### Given passage
....
The Workplace Balancing Act – Have You Found Yours?

As the summer winds down and more established business, school, and family routines return, many of us think about how we can sustain some of that personal freedom that summer schedules provide. Navigating the demands of work and life isn’t easy – it’s a topic of frequent conversation in workplaces everywhere. Creating a better sense of balance while at work can be a great place to start.

Here are some workplace strategies to consider as you gear up for the fall season:

  • Flexible work hours head the top of the list of work-life supports you and your organization can provide. This isn’t new and individuals of all ages and positions want this. It’s estimated that 74% of employees want flexible work hours, but less than half get it. Allowing employees to have flexible start and end times, or take an extended lunch break once or twice a week to fit in a fitness class and adjust hours accordingly, can make all the difference.
....
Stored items

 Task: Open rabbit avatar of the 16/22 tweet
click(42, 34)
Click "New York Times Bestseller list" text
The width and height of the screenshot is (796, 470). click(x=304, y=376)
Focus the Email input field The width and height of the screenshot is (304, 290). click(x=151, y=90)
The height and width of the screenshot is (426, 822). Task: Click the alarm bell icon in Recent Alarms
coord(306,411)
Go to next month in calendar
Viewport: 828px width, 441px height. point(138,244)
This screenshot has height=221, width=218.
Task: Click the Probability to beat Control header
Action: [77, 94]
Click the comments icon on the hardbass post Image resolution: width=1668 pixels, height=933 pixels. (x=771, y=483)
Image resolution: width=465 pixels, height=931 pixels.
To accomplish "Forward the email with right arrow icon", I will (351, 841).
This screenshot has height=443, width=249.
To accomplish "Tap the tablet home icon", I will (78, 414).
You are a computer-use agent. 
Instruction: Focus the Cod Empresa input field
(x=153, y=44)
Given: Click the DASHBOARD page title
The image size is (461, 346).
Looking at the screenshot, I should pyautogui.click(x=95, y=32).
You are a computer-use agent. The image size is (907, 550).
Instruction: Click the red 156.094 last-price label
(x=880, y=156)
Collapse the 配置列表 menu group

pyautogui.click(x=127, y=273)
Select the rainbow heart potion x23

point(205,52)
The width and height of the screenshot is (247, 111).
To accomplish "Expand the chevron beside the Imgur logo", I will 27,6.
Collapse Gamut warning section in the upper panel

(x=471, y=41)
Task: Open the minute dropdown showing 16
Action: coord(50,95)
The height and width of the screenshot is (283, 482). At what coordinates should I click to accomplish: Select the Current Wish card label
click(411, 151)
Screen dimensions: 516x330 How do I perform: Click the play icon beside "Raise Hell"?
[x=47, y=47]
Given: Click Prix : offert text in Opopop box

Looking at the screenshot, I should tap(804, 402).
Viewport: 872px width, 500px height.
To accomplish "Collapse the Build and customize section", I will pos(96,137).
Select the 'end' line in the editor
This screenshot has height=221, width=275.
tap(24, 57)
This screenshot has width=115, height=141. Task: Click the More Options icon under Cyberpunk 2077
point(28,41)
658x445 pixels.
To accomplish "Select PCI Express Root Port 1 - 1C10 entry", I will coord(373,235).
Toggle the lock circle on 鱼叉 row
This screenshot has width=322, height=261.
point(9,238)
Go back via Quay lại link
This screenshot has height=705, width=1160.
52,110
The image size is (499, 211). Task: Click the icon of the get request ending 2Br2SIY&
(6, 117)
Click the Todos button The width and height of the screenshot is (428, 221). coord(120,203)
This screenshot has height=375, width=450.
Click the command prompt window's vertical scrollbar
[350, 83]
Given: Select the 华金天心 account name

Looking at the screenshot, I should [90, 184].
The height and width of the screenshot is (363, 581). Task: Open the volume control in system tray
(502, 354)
....
### About this task
Reproduce the entire text on workplace balance word for word, from its title through the final bullet point.

### Final answer
The Workplace Balancing Act – Have You Found Yours?

As the summer winds down and more established business, school, and family routines return, many of us think about how we can sustain some of that personal freedom that summer schedules provide. Navigating the demands of work and life isn’t easy – it’s a topic of frequent conversation in workplaces everywhere. Creating a better sense of balance while at work can be a great place to start.

Here are some workplace strategies to consider as you gear up for the fall season:

  • Flexible work hours head the top of the list of work-life supports you and your organization can provide. This isn’t new and individuals of all ages and positions want this. It’s estimated that 74% of employees want flexible work hours, but less than half get it. Allowing employees to have flexible start and end times, or take an extended lunch break once or twice a week to fit in a fitness class and adjust hours accordingly, can make all the difference.